The complexity in the power system is expected to continue to increase, and power system planners need better information about the risk exposure and vulnerability of the power system. This information is necessary to ensure an acceptable level of security of electricity supply for decisions on all planning horizons: from short-term operational planning to long-term asset management and system development. The objective of the project is to develop knowledge and methods for long-term prognosis of the risk to reliability of supply. New methods should be able to inform decisions in both power system asset management and system development in the Nordic power system in a consistent manner. Specifically, the methodologies will account for 1) the condition and spatial location of power system components, 2) the long-term development and uncertainties in risk-influencing factors, and 3) interdependencies between the asset management and system development planning horizons.
One key challenge the project will have to overcome is to bridge the gap between individual assets and the power system in analyses of reliability of supply. There is currently a lack of consistency between risk analysis carried out at an asset level and at a power system level: The former focuses on a single asset or component in the power system (e.g. a transformer station) but does not properly account for its importance in the power system for the reliability of supply. The latter takes a broader view of the power system but usually neglects how the condition of individual components influences their probability of failure and how this contributes to the overall power system risk with regard to reliability of supply.
In the initial phase the project has focused on power transformers, which are large and complex components that are having a central role in the power system. A first case study has used as its starting point a model previously developed by SINTEF for the overall technical condition of individual transformers. This model has previously been applied for asset management purposes, but in this case study it is integrated with a method for reliability of supply analysis. By using real data for a selection Norwegian transformers, it was shown that reliability of supply is influenced by component condition only to a limited extent when the condition is as good as for the Norwegian transformers. If the condition deteriorates, however, it is found that reliability of supply suffers substantial reductions.

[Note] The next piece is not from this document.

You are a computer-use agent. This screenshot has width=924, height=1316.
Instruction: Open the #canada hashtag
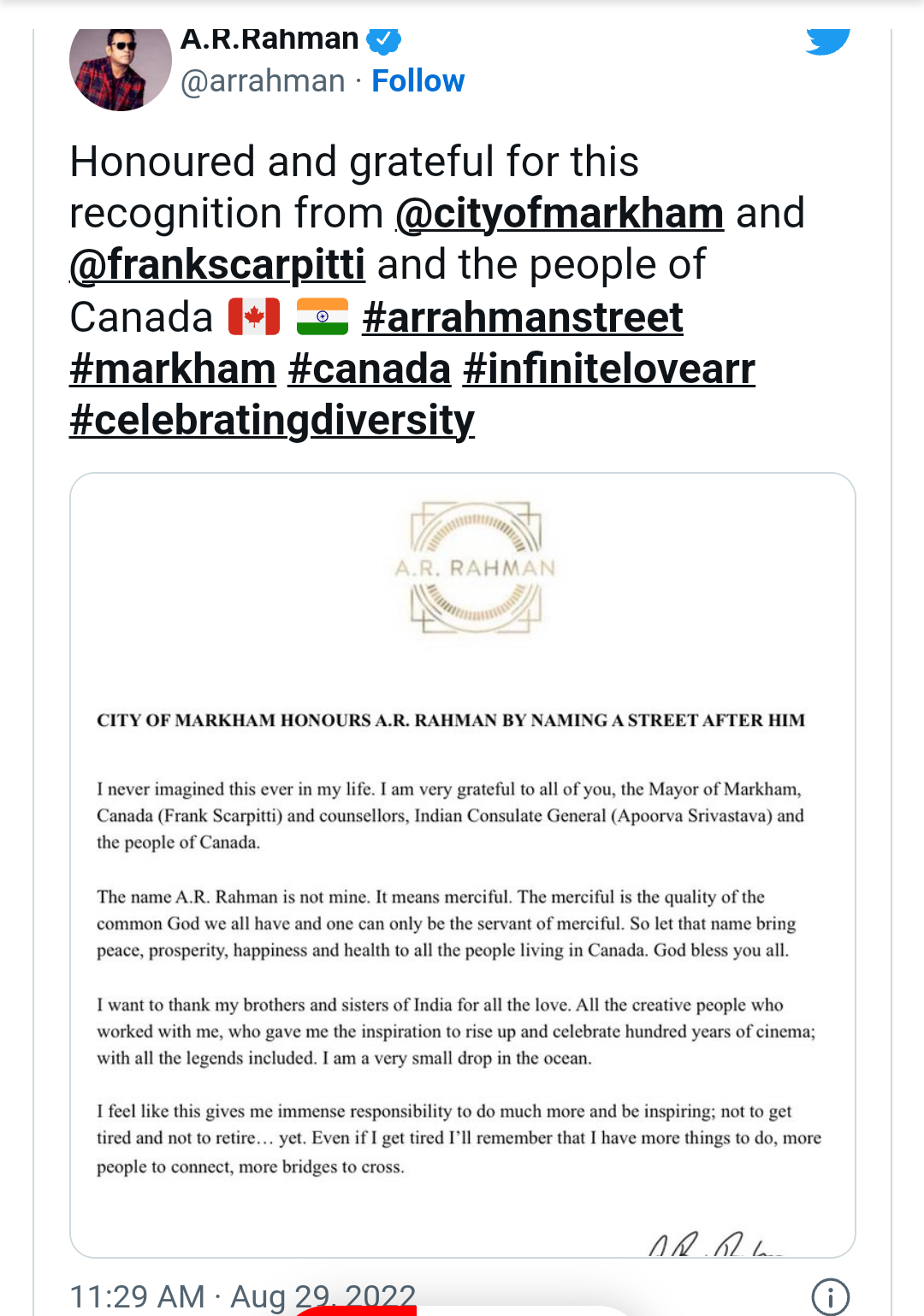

Two new case studies with the transmission system operator (TSO) partners in the project have also been defined during 2021: The case study with Statnett (who is the TSO of Norway) aims to provide better information about the duration individual transformers may be out of service after failure (or in other words, their outage time). The case study with Landsnet (who is the TSO of Iceland) aims to capture the effect of the asset management strategy on reliability of supply. This modelling can be further integrated in Landsnet's long-term grid development studies and thus better inform grid development decisions.
Through the case studies, methodology will be developed targeted towards concrete applications that are relevant for the TSO partners. In the case study with Statnett, a model for transformer outage times is already under development. It is further planned how this model can both i) be integrated in Statnett's reliability of supply analyses and ii) be used to improve Statnett's maintenance planning methodology.
More advanced modelling of outage times is also an example of how the methodology that is developed can provide better information about the factors that influence risk to reliability of supply. Location and technical condition are examples of such risk-influencing factors. Better knowledge about these factors and their uncertainties will provide a more complete risk picture. More specifically, it has the potential to help system planners to identify vulnerabilities associated with power supply interruptions with severe consequences to reliability of supply. For example, better knowledge about component outage times can make it possible to identify vulnerabilities associated with transformers that could have particularly long outage times after failure.
Ultimately, better information about the risk to reliability of supply and how it may develop over time helps ensuring the security of supply, while enabling the power system to continue integrating more variable renewable energy.
In an increasingly complex and changing power system, system planners need information about the risk exposure and vulnerability of the system. This information is necessary to ensure an acceptable level of security of supply for decisions on all planning horizons: from short-term operational planning, mid-term asset management, and long-term system development. The objectives of this project is to develop methodologies for long-term power system risk prognosis that account for 1) the condition and spatial location of power system components, 2) the long-term development and uncertainties in risk-influencing factors, and 3) interdependencies between the asset management and system development planning horizons.
To do so, one must close the gap between asset level and power system level risk analysis: The former traditionally focuses on a single power system component but does not fully account its importance in the power system for the security of supply; the latter takes a broader view but usually neglects how the condition of individual components influences the overall power system risk. One key challenge is that component condition and other risk-influencing factors are associated with uncertainties, which develop with time. The project seeks to quantify and propagate these uncertainties in the risk prognosis.
Better knowledge about the contribution of risk-influencing factors, their uncertainties and interactions will provide analysts and decision makers with a more complete risk picture. The results have the potential to help system planners to identify vulnerabilities associated with severe consequences to security of supply. It is also anticipated that the knowledge and methodologies developed in the project can be used to inform asset management and system development decisions. By quantifying the long-term risk to security of supply in monetary terms, the methodologies can be used in cost-benefit analyses of risk-mitigating measures.